The Tribunal sets aside the decision under review and, in substitution, determines in relation to [Child 1] the new care percentage determinations of 100% to Ms Coolidge and 0% to Mr Coolidge apply from 23 May 2022, notified on 16 June 2022.

CATCHWORDS

CHILD SUPPORT – percentage of care – whether there was a change to the likely pattern of care – existing percentage of care determinations revoked and new determinations made – decision under review set aside and substituted

Names used in all published decisions are pseudonyms. Any references appearing in square brackets indicate that information has been removed from this decision and replaced with generic information so as not to identify involved individuals as required by subsections 16(2AB)-16(2AC) of the Child Support (Registration and Collection) Act 1988.

REASONS FOR DECISION

BACKGROUND

  1. Mr Coolidge and Ms Coolidge are the parents of [Child 1], born 2005.  A terminating event occurred when [Child 1] attained her 18th birthday [in] May 2023.

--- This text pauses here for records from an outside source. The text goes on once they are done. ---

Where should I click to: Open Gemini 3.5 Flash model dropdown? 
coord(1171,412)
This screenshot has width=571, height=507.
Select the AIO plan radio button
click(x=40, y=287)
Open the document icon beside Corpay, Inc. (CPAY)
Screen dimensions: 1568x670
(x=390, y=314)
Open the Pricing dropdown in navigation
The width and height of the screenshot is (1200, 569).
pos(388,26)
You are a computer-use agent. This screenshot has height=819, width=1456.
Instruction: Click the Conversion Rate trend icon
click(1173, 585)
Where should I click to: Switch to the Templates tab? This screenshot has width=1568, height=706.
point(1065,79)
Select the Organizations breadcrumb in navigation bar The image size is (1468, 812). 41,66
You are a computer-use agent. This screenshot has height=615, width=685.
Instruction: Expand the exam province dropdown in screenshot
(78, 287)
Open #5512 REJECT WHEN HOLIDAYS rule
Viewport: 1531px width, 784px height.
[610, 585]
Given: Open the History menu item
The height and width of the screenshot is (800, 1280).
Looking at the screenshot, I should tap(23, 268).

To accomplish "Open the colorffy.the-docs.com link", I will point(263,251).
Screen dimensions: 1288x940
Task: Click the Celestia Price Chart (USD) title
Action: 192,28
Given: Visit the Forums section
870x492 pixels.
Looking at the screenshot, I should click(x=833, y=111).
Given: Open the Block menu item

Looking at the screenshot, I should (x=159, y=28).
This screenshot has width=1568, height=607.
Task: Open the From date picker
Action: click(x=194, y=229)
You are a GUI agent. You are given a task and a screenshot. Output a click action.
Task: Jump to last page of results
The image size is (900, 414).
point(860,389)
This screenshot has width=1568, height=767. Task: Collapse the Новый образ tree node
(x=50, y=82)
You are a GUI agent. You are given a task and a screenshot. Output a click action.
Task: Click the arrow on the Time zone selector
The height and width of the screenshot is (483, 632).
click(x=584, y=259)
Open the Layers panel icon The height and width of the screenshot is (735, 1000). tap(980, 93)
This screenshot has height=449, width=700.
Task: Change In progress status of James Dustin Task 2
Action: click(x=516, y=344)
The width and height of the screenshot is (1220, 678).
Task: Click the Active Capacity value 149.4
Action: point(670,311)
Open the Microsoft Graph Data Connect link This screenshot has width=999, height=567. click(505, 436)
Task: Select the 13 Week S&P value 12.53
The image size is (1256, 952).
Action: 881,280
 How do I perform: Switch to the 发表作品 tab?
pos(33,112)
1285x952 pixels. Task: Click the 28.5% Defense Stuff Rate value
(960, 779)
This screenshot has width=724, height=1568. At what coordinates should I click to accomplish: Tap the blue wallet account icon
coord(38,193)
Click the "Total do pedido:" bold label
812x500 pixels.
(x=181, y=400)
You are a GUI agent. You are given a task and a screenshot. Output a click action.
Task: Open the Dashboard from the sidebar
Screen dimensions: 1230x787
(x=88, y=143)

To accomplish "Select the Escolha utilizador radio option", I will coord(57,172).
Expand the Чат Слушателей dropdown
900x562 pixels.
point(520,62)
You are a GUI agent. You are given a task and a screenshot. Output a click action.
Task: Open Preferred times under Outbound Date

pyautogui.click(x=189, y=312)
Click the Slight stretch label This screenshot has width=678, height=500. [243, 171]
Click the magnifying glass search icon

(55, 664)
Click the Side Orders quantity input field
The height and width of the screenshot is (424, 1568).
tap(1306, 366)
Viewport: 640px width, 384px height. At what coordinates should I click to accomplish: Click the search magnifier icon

  2. Mr Coolidge seeks review of an objection decision made by Services Australia – Child Support (Child Support) on 11 November 2022. This decision disallowed Mr Coolidge’s objection to an earlier decision by Child Support on 3 August 2022 to reflect the care for [Child 1] as 90% to Ms Coolidge and 10% to Mr Coolidge from 23 May 2022, notified to child support on 16 June 2022.

  3. The Tribunal heard the matter on 31 March 2023. Both parents attended the hearing via conference telephone and gave affirmed evidence. The Tribunal had before it documentation provided by Child Support (folios 1 to 142), admitted into evidence and marked Exhibit 1, and documentation provided by Ms Coolidge (folios B1 and B2) admitted into evidence and marked Exhibit B.

  4. Both parents had copies of the documents provided by Child Support with them at the hearing. Ms Coolidge had copies of her Exhibit B documents with her for the hearing; Mr Coolidge did not have copies of Ms Coolidge’s Exhibit B documents with him at the hearing but was content for the hearing to proceed.

  5. Mr Coolidge has provided additional documentation (folios A1 to A7) These have been admitted into evidence and marked Exhibit A. The Tribunal did not consider it necessary to send copies of documents A5 to A7 to Ms Coolidge for her consideration and comment because the contents were not relevant to the issues in the matter and did not warrant further comment but will send her those copies with the Tribunal’s decision.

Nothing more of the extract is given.